History informs practising scientists of how and why the questions and techniques they pursue came to be privileged over others and how ideas and theories rise and fall with time. Even more importantly, a historical perspective gives us a sense of purpose and a feeling that we are part of a grand narrative. It helps make the pursuit of science a hobby and a passion rather than a mere job. I believe science pursued without the benefit of the kind of historical perspective gained from reading A Tale of Two Viruses, for example, is significantly impoverished.
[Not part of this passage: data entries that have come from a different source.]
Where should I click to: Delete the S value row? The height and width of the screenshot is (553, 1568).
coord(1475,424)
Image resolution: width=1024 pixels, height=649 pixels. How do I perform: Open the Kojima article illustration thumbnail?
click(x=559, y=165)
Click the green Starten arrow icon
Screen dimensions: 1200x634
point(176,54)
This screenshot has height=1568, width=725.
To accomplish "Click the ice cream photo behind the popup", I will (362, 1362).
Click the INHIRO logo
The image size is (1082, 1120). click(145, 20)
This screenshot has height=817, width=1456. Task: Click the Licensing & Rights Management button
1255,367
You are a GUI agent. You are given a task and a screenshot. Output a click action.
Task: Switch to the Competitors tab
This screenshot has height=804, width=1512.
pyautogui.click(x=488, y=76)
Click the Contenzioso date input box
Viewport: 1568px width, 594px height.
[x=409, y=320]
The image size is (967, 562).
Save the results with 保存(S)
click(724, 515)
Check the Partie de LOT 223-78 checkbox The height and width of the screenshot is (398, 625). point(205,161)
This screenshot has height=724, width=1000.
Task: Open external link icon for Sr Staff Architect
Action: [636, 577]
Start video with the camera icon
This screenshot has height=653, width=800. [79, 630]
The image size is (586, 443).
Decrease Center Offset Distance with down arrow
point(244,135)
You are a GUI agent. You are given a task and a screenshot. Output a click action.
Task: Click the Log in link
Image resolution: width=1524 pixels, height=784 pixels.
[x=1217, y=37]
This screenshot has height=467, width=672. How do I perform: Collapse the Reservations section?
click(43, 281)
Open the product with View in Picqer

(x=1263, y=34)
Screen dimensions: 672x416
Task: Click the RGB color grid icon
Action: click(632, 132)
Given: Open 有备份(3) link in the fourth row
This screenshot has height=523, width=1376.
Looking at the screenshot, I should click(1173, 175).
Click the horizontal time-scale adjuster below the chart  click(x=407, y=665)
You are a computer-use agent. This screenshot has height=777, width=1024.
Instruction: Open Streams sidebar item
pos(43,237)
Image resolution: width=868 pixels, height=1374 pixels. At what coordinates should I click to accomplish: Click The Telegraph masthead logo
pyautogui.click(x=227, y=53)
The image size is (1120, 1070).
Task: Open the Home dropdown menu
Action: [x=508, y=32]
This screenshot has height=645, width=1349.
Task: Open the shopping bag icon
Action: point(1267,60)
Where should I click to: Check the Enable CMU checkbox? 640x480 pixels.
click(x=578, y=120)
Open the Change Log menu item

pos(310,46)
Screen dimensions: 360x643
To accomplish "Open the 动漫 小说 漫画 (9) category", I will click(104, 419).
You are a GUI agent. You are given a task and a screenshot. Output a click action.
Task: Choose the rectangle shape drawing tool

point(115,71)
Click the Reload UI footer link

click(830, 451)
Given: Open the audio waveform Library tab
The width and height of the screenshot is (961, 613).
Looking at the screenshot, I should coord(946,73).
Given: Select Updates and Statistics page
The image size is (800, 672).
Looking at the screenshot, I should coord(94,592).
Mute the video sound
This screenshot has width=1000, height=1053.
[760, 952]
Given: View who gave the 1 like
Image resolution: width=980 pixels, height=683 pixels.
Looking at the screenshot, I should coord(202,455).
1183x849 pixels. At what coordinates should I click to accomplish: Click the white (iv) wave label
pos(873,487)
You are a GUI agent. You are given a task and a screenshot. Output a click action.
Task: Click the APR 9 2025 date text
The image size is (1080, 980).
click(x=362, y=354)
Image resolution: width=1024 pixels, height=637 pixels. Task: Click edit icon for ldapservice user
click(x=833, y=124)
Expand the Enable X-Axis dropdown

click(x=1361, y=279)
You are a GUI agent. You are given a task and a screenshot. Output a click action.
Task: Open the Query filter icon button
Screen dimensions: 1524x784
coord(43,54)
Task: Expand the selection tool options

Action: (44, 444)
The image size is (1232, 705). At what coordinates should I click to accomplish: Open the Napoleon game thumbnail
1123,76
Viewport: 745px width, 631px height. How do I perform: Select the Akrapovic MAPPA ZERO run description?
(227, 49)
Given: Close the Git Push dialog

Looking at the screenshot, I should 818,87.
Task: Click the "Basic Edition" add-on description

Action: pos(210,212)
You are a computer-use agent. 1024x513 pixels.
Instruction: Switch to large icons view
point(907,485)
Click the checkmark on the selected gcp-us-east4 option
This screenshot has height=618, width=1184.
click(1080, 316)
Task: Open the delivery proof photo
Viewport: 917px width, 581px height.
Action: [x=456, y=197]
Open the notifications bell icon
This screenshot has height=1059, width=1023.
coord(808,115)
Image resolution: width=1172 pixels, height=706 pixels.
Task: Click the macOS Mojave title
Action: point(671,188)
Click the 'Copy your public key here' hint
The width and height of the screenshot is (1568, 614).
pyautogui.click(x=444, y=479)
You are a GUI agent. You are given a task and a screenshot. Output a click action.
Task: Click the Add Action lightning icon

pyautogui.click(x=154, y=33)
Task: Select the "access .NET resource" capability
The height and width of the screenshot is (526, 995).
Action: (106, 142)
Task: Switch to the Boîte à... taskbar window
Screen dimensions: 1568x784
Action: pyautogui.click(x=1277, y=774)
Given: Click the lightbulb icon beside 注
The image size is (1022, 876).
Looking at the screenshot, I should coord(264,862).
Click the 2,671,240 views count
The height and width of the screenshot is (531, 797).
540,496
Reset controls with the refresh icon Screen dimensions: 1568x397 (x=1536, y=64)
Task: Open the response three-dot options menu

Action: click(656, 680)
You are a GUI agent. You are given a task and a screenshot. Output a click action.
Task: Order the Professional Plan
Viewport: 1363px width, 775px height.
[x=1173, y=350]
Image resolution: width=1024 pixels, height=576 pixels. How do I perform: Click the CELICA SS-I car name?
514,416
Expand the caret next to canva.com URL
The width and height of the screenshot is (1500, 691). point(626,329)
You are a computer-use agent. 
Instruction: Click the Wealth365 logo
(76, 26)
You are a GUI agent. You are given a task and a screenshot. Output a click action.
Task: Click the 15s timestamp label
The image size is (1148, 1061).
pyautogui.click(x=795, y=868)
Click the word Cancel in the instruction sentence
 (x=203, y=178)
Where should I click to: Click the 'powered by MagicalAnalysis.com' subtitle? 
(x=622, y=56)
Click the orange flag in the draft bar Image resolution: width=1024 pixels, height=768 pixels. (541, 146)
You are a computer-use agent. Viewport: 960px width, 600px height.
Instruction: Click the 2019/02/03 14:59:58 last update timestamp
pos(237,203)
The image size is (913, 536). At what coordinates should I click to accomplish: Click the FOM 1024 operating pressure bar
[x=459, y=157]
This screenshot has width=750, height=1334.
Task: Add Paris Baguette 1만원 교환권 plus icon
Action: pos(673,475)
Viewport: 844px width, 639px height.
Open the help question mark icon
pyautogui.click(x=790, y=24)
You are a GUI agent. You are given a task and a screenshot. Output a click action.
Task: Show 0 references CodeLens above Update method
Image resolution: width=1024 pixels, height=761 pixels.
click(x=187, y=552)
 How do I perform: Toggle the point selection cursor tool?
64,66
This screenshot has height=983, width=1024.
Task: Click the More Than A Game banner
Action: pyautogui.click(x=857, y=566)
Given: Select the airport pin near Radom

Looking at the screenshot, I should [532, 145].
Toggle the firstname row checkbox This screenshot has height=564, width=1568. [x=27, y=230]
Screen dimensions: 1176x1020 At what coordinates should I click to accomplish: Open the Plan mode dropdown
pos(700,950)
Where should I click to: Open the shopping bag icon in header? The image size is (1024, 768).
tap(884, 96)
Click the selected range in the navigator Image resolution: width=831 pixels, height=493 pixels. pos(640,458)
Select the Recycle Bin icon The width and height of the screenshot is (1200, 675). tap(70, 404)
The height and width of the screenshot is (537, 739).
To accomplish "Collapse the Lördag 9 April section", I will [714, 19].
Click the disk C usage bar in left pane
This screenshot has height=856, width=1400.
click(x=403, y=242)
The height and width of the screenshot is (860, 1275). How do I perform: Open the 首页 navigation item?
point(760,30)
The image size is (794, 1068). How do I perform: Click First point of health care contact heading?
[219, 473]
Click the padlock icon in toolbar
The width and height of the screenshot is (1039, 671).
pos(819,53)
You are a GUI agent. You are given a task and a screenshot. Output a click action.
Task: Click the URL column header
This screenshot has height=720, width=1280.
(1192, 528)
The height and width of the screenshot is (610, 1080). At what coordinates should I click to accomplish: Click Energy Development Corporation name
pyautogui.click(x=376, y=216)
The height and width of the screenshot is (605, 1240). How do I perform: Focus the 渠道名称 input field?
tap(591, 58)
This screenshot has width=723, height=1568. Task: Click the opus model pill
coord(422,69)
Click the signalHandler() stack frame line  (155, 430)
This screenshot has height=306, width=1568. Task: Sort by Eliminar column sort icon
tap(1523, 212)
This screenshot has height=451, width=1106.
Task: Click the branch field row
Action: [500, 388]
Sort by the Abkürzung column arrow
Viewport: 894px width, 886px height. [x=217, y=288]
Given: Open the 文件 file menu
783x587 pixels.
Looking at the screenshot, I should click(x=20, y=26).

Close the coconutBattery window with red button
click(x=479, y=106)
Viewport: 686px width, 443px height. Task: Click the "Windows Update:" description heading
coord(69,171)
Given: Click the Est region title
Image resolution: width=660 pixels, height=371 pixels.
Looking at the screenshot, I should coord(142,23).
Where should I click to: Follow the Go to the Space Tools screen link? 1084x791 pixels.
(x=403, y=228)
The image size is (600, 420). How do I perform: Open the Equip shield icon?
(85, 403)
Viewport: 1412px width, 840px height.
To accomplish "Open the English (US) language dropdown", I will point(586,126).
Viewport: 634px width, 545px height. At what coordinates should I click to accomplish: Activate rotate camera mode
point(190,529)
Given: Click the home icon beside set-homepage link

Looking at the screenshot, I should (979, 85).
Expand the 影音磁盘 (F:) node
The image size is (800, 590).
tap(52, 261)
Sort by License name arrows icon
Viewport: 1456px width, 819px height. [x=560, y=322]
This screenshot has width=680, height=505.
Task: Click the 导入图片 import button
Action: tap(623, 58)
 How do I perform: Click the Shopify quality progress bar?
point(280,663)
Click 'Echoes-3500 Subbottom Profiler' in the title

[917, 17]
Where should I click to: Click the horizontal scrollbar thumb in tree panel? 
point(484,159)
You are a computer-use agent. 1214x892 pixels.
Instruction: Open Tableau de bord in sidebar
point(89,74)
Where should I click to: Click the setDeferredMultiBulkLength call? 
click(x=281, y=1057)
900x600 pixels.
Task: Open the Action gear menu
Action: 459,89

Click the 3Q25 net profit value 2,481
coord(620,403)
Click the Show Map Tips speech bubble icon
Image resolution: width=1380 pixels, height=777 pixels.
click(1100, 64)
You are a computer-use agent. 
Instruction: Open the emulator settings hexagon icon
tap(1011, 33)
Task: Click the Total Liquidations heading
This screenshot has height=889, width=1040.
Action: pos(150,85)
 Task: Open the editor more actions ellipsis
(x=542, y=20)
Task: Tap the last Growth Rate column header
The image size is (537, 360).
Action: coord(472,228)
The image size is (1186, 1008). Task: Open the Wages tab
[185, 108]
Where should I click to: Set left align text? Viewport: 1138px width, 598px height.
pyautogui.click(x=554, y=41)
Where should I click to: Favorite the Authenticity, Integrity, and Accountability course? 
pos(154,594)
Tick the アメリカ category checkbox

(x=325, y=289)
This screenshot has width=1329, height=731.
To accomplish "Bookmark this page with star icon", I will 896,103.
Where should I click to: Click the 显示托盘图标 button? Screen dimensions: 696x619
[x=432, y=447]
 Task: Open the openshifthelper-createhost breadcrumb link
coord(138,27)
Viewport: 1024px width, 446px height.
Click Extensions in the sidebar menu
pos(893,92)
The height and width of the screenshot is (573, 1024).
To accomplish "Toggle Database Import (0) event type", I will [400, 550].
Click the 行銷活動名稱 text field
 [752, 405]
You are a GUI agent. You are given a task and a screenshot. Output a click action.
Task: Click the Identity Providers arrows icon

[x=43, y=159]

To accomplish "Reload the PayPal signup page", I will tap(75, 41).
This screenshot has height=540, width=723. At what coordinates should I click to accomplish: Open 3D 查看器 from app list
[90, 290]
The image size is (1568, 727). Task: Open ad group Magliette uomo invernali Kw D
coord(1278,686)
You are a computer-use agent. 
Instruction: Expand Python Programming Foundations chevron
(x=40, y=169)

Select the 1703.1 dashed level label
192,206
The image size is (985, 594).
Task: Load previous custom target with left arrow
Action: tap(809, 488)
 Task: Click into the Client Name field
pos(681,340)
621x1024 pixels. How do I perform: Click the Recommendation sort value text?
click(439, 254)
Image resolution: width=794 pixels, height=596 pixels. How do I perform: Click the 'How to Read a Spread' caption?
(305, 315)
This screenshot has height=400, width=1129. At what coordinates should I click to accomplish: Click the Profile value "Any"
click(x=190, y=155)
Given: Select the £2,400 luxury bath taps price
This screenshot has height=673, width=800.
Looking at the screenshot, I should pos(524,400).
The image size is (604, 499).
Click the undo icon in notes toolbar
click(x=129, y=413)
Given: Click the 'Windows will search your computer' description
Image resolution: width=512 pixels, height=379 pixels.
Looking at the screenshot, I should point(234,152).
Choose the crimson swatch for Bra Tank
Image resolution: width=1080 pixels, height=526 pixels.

Lorraine Daston, director emerita at the Max Planck Institute for the History of Science, Berlin has argued most persuasively and with welcome provocativeness that scientists need to pay attention to the history of their discipline. She said in a recent interview:
“… because of the combination of the narrowness of research specialization and the intense pressure to produce results quickly, they [scientists] have no overview of their field. Or perhaps to put it more provocatively, they don’t know why they’re working on what they’re working on. Moreover, they don’t know what the alternatives are…. The history of science has always served two purposes. One purpose has been to give that kind of orientation … Here’s how the field has developed; this is why it has taken this path rather than another path … Another use, of course, is to prepare scientists for decisions that no science textbook can prepare them for, namely, ethical decisions.”
If I complain about scientists not paying attention to history, I also sometimes complain about historians of science paying too much attention to who writes history. They make too big a deal of what they call the ‘insider-outsider’ problem. I can see that those formally trained in history and teach themselves science will write a different kind of history than those formally trained in science and teach themselves how to do history. But I believe we need both types of histories unless we are fortunate to have someone like Neeraja Sankaran, who first trained as a microbiologist [BSc (Hons)], Punjab University) and later trained as a historian (PhD, Yale). Let there be more of her kind.
Raghavendra Gadagkar is a Department of Science and Technology (DST) Year of Science Chair Professor at the Centre for Ecological Sciences at the Indian Institute of Science, Bengaluru.